_Problem:_
Where the string "screenshot" shows up in a line of the records, copy that line.

_Data:_
• • • • •

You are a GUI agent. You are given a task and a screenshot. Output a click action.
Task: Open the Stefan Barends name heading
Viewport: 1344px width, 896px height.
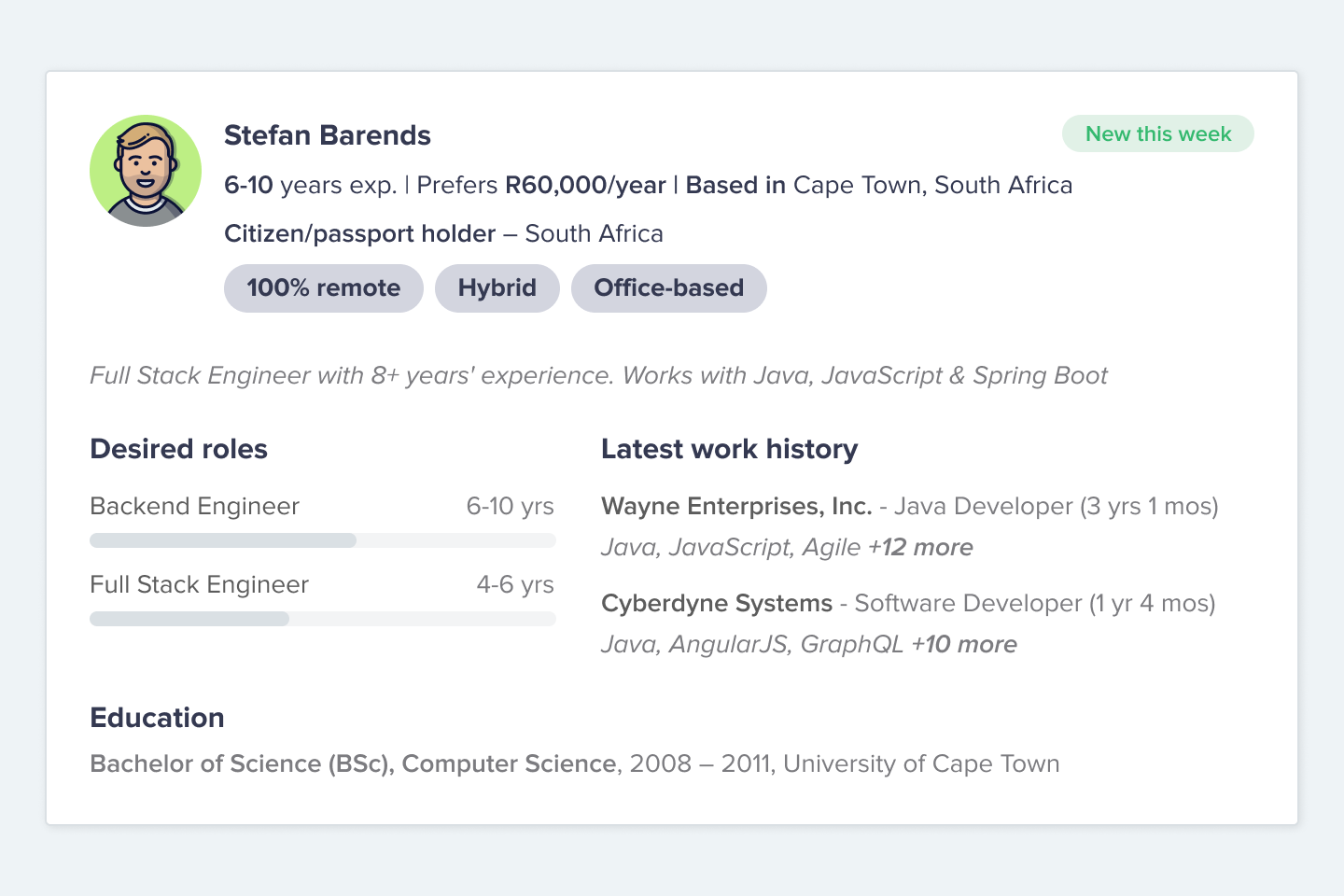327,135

• • • • •

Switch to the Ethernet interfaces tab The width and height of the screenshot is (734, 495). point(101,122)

• • • • •

_Task solution:_
You are a GUI agent. You are given a task and a screenshot. Output a click action.
Switch to the Ethernet interfaces tab The width and height of the screenshot is (734, 495). point(101,122)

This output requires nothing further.